Reunião com o TJ-SP: sem maiores novidades

por Sylvio Micelli / ASSETJ

José Gozze durante a reunião - Foto: Sylvio Micelli (Assetj)
Aconteceu na tarde desta terça (18), mais uma reunião entre o Tribunal de Justiça do Estado de São Paulo e a Associação dos Servidores do Tribunal de Justiça do Estado de São Paulo (Assetj), além das demais representações de servidores da categoria. O encontro, ocorrido no Fórum João Mendes, não trouxe nenhuma novidade em relação à reunião ocorrida há menos de dez dias.

O TJ-SP esteve representado pelo desembargador Antonio Carlos Malheiros, indicado pela presidência para acompanhar as questões funcionais; o juiz assessor da Presidência, Ricardo Felício Scaff e as secretárias Lilian Salvador Paula (Secretaria de Planejamento de Recursos Humanos - SPRH) e Diva Elena Gatti da Mota Barreto (Secretaria de Gerenciamento de Recursos Humanos - SGRH).

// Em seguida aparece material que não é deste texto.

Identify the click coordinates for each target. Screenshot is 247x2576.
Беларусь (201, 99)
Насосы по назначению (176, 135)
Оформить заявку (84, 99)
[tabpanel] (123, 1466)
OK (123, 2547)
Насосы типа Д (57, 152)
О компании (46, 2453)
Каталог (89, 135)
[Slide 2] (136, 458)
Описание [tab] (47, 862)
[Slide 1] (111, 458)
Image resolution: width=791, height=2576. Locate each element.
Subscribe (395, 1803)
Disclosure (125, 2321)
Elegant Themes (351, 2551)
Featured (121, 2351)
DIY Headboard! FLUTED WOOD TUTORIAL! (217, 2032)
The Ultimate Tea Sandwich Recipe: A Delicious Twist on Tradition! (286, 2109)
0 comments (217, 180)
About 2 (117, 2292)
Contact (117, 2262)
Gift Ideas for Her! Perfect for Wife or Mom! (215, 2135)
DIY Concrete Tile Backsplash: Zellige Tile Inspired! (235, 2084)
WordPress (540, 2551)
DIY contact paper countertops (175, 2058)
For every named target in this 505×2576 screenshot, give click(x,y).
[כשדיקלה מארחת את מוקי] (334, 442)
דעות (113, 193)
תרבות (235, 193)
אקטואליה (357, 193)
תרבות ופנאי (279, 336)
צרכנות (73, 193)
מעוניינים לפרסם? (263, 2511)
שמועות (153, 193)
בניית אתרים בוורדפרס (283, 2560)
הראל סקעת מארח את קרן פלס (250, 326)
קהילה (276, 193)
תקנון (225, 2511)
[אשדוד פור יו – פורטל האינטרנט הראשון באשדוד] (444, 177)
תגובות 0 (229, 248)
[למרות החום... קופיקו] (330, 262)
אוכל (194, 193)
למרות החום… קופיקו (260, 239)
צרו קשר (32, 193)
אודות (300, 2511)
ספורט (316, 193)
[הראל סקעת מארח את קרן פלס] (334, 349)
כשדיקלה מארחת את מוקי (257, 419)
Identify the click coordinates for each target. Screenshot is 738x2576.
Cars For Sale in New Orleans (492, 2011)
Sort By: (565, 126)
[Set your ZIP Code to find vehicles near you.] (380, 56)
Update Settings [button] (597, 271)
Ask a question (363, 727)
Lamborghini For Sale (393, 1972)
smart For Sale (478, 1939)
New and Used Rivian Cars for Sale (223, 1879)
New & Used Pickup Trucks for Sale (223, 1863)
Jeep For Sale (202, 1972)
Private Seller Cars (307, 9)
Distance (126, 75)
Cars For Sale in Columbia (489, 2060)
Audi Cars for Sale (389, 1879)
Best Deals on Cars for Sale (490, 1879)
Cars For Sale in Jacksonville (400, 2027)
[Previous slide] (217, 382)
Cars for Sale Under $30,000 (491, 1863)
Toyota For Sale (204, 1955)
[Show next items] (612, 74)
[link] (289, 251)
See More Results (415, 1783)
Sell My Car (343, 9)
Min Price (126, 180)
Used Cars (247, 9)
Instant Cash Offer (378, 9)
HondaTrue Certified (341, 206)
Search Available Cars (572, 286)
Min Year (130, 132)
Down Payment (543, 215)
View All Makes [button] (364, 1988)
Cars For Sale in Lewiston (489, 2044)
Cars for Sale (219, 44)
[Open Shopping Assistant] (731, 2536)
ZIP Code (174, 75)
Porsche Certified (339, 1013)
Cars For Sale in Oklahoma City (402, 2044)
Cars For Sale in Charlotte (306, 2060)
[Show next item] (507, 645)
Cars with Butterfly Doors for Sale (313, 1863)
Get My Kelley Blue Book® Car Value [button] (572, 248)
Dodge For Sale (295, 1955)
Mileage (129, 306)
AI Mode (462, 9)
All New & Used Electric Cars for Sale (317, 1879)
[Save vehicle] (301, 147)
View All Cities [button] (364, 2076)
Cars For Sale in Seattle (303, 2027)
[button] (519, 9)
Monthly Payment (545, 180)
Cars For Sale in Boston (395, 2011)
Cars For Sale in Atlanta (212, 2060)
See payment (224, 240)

O presidente do TJ, desembargador José Renato Nalini não compareceu à reunião, fato que causou questionamento dos presentes.

O desembargador Antonio Carlos Malheiros deu início à reunião trazendo resposta a uma solicitação feitapela Comissão de Entidades que discute o orçamento do TJ e que se reuniu na véspera com a Secretaria de Orçamento e Finanças (SOF). Qual, enfim, é o valor que existe no Fundo Especial de Despesa do Tribunal de Justiça de São Paulo (FEDTJ)? Segundo Malheiros, em conversa com a presidência, o dado trazido é que o FEDTJ dispõe hoje de 200 milhões de reais e que receberá aportes mensais de R$ 100 milhões do Banco do Brasil.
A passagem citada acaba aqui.